Fredrica Bernkastel said:


> I'll be brutally honest because I feel as though this could go a long way - To me in its current form it's a little cramped and dingy, and that's coming from someone who likes to compact and slim down his UIs as much as possible - also that's a hell of a lot of ad space considering the amount of screen estate you're wasting.
> 
> A huge stand-out to me is your emphasis on the actual content that GBAtemp serves, and alongside that maybe there should be some kind of additional emphasis on "Updates" - by which I mean a combination of what news you might be subscribed to and also reactions/replies to your posts (yes, the dreaded feed!).


For v3 I will try to spread things out more and tone down on that ad.
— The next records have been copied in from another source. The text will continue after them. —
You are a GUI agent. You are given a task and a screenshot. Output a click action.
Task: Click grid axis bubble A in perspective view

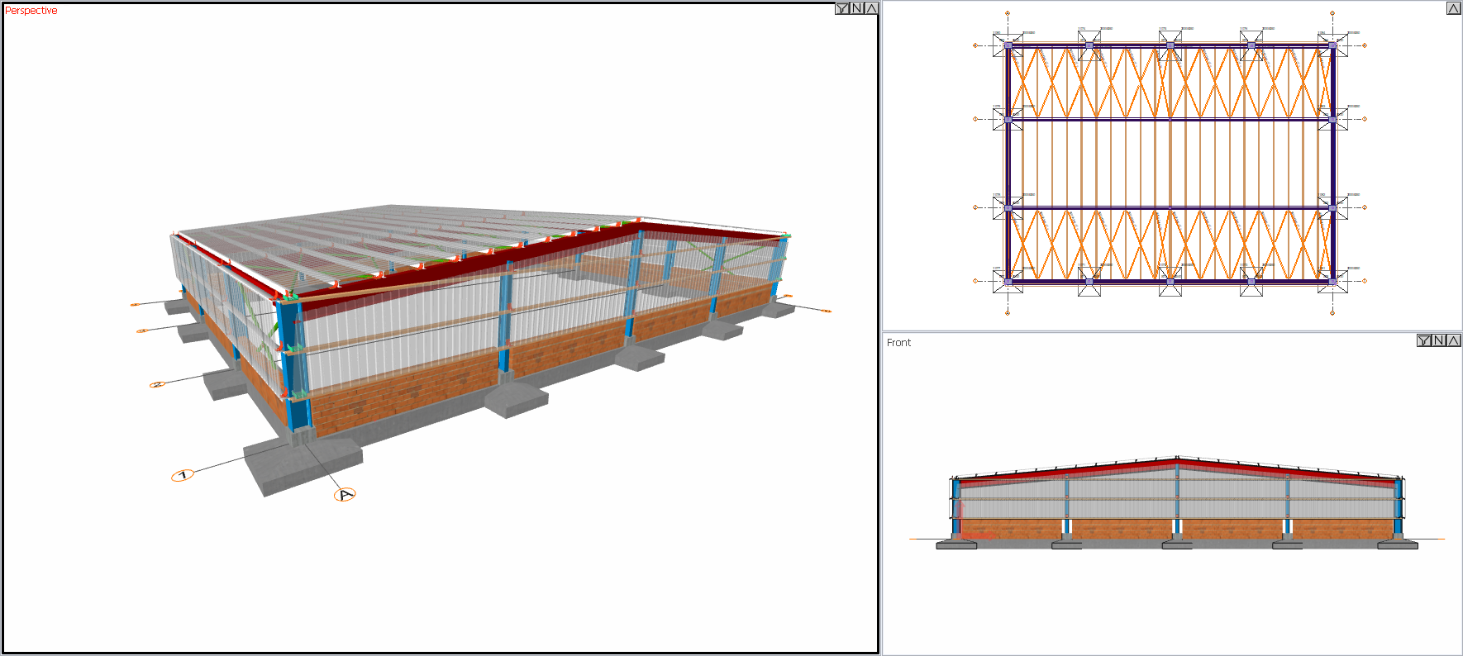[x=345, y=495]
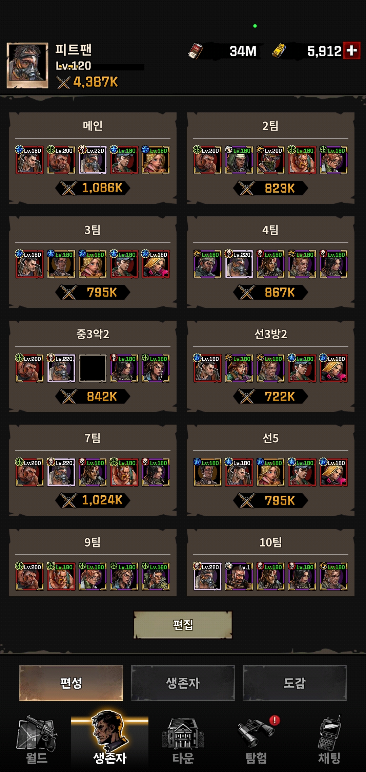Tap the empty slot in 중3악2 team
This screenshot has height=772, width=366.
click(x=93, y=368)
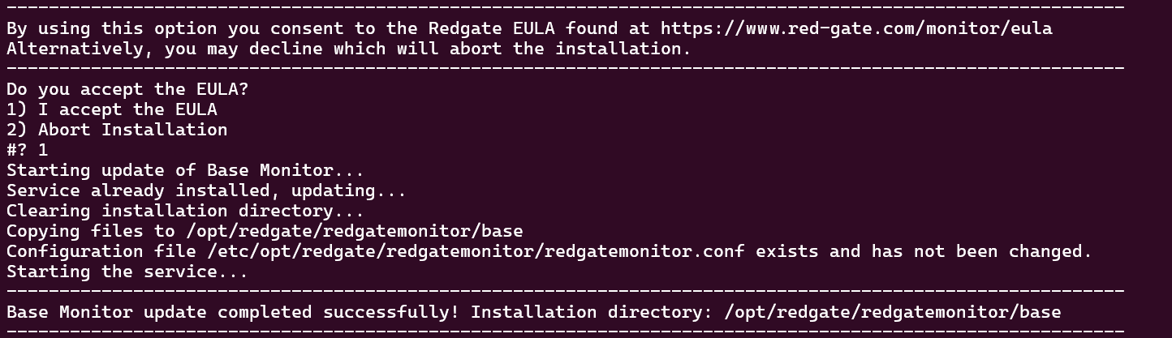
Task: Open the Redgate EULA URL link
Action: (855, 28)
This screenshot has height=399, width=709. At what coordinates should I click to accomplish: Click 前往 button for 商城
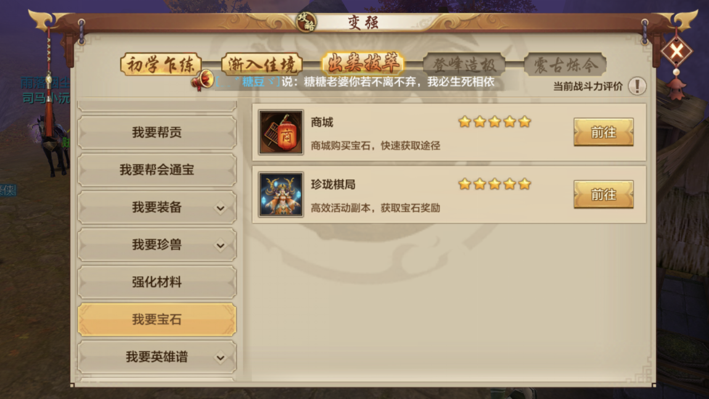coord(603,132)
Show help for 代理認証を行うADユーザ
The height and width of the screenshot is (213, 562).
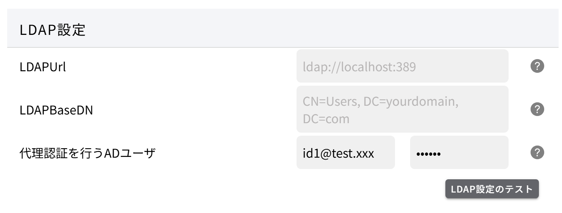pyautogui.click(x=537, y=152)
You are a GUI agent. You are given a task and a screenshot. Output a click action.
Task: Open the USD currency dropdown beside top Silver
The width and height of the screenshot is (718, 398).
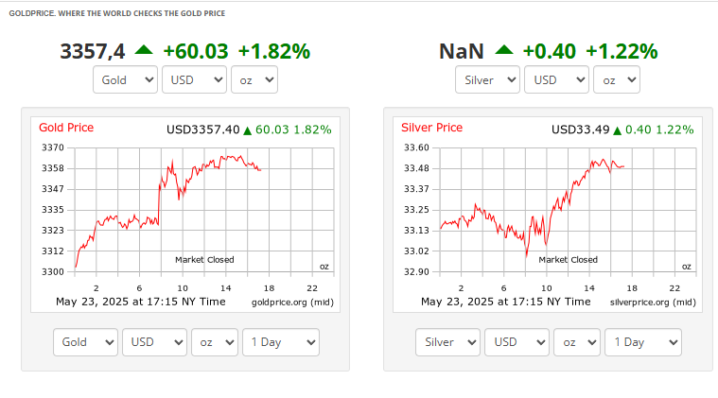556,79
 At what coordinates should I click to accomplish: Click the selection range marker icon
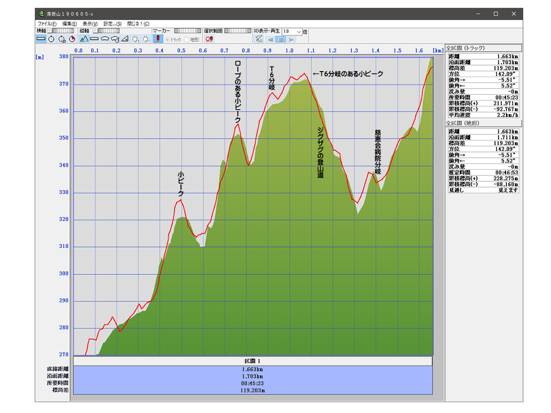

In all honesty I just did not know what to put there and it seemed strange not having anything in that big of a space.  Do you have any suggestion on how I could make it less compact?


----------



## Frederica Bernkastel (May 27, 2016)

BurningDesire said:


> For v3 I will try to spread things out more and tone down on that ad. In all honesty I just did not know what to put there and it seemed strange not having anything in that big of a space.  Do you have any suggestion on how I could make it less compact?


I'm aware that it's a very controversial opinion, but I'm actually a huge fan of card-like design in which most media are baked into boxes which can be adjusted to occupy the available space or emphasise where needed (The Guardian and Next FT are my favourite go-to examples for card design).  Something like that, coupled with something like this could look absolutely lovely.


----------



## Olmectron (May 27, 2016)

Let's just go with Material Design! What would be wrong about it?

https://www.google.com/design/spec/material-design/introduction.html

And, don't put big boxes for the user info, let those for when pressing the menu button which opens the sidebar. The cleaner an app, the better. It feels bloated to have it all in the same screen, leave it for the sidebar, or a screen exclusively for the user info (just like the actual user pages GBATemp already has).


----------



## Frederica Bernkastel (May 27, 2016)

Olmectron said:


> Let's just go with Material Design! What would be wrong about it?
> 
> https://www.google.com/design/spec/material-design/introduction.html
> 
> And, don't put big boxes for the user info, let those for when pressing the menu button which opens the sidebar. The cleaner an app, the better. It feels bloated to have it all in the same screen, leave it for the sidebar, or a screen exclusively for the user info (just like the actual user pages GBATemp already has).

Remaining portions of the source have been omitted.